The Voyage of Life (Thomas Cole 1842) – source This quadriptych illustrates the stages of human life from childhood to youth to adulthood, and finally old age. The river symbolizes the passage of time and the uniqueness of every moment. As with human lives, it is impossible to restore a river to a previous point in time. However, process based restoration, as described by Wohl et al. (2015), focuses on restoring essential functions of the river rather than restoring to conditions at a previous point in time. –Angelica Ortiz
The Oxbow (Thomas Cole 1836) – source Thomas Cole’s paintings epitomize the romanticism of the Hudson River School which reflects the desire to restore a different relationship between nature and society. Similarly, river restoration raises questions about what the relationship between nature and society should be. In The Oxbow, the landscape predominantly shows signs of humans extracting resources from nature. Whether that is the right relationship between nature and society remains an open question. –Abbey Hill
Kintsugi tea bowl (17th Century Japan, Edo period, currently at Smithsonian’s Freer Gallery of Art) – source Kintsugi, meaning “golden joinery,” is a Japanese method of repairing broken ceramics. The technique uses lacquer and powdered gold or silver to emphasize, rather than hide, the cracks. Kintsugi shows that the object may never be wholly restored, but it can be beautiful and useful. Similarly, process-based restoration projects intend to restore the form and function of a river rather than return the system to an unimpacted or past state (Wohl et al., 2015). Rivers that are “broken” (i.e., impaired water quality, biodiversity loss) will not be made whole by restoration projects, but they will gain new form, function, and value for people and the environment. –Eleanor Fadely
Glen Canyon Dam (Normal Rockwell 1969) – source The Navajo family in the foreground emphasizes the costs of Glen Canyon Dam–the people displaced, the ecosystems drowned, the river’s natural path arrested. The dam dramatically influences flow regimes in the Grand Canyon, transforming the Colorado River below the dam from high sediment, high flood water, with variable temperatures to much lower sediment, smaller managed floods, and consistent cooler temperatures (Schmidt et al., 1998). Options for managing the river range from traditional management (business as usual) to full scale restoration (removal of all dams) as well as options in between. Schmidt et al. (1998) explores the benefits and drawbacks of these options, recognizing that it is impossible to turn back the clock in any ecosystem. –Jenny Cribbs
Tanner Springs Park, Portland Oregon by Atelier Dreiseitl & Green Works (2005) – source Can decentralized water treatment and reuse systems integrate into communities in an invisible or even beautiful way? Tanner Springs Park combines landscape architecture and water treatment. This formerly culverted creek collects runoff from the surrounding city in its bioswale, filtering contaminants and slowing water flow.
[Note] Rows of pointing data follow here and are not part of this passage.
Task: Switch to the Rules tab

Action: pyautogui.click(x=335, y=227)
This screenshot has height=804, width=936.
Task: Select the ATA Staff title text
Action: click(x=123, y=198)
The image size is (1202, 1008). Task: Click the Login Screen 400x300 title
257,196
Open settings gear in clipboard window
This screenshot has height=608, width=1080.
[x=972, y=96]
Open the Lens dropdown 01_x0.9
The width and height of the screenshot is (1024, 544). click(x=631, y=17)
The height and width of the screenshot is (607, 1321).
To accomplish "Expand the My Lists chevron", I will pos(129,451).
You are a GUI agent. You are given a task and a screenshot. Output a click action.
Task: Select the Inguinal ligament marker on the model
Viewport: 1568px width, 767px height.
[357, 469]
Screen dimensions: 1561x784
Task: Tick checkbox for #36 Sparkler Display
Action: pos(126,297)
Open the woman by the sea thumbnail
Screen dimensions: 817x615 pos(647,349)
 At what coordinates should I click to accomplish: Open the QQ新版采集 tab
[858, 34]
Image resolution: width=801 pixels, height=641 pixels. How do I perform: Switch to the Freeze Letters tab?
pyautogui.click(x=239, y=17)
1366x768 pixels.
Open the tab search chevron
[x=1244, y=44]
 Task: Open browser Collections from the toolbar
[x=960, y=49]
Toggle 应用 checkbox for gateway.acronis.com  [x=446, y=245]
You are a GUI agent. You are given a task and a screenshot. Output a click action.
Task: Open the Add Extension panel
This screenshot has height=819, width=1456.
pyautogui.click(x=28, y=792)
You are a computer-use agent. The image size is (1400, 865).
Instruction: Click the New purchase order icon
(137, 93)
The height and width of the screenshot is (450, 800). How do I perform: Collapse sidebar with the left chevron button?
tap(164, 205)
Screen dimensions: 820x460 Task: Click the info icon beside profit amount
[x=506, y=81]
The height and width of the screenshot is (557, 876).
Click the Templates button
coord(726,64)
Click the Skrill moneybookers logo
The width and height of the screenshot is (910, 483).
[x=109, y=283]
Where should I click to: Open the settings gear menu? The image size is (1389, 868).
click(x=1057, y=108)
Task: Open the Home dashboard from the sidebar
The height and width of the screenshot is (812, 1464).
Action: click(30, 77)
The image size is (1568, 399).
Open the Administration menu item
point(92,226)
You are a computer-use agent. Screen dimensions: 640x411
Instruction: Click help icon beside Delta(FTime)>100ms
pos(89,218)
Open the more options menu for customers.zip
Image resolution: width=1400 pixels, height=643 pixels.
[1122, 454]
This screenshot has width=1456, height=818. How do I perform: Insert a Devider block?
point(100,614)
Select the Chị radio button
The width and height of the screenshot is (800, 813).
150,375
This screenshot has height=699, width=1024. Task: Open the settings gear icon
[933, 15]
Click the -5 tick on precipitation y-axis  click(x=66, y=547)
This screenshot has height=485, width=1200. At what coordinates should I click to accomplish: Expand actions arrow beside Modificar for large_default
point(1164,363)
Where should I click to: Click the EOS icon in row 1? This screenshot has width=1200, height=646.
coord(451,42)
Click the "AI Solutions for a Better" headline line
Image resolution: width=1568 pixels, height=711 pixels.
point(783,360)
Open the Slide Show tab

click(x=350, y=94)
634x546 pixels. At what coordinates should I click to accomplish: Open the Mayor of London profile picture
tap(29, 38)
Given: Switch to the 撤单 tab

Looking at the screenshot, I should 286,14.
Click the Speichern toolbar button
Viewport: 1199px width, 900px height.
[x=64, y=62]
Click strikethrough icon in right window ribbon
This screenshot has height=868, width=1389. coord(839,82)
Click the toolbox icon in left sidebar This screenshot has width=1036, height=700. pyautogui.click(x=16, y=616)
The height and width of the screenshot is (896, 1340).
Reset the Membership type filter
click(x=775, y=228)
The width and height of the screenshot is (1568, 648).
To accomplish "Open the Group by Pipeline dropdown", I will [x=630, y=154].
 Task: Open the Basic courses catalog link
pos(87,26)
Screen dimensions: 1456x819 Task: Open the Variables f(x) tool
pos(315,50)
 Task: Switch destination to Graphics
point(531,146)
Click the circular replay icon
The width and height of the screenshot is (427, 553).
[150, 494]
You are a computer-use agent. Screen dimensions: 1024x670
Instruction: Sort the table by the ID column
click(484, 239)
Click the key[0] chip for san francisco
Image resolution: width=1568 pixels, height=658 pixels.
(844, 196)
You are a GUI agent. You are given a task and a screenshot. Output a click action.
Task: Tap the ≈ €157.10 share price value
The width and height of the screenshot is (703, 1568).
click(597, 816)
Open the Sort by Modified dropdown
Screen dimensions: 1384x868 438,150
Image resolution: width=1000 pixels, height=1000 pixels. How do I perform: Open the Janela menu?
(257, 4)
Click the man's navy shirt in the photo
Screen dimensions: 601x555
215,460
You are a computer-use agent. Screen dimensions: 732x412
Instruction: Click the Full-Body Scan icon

Tanner Springs Park exemplifies how decentralized treatment and reuse systems can work in tandem with centralized water systems, combining economical sanitation with functional beauty. –Eleanor Fadely
Jenny Cribbs is a masters student in Environmental Policy and Management and an incoming PhD student in Ecology at the University of California at Davis. This post is a product of a pandemic, remote, discussion-based class on Art and Water Management in Winter, 2021. Contributing authors Eleanor Fadely, Abbey Hill, and Angelica Ortiz all participated in this class; Jay Lund served as faculty facilitator.
Schmidt, J., Webb, R., Valdez, R., Marzolf, G., & Stevens, L. (1998). Science and Values in River Restoration in the Grand Canyon. BioScience, 48(9), 735-747. doi:10.2307/1313336
Wohl, E., Lane, S. N., & Wilcox, A. C. (2015), The science and practice of river restoration, Water Resources, 51, 5974–5997. doi:10.1002/2014WR016874.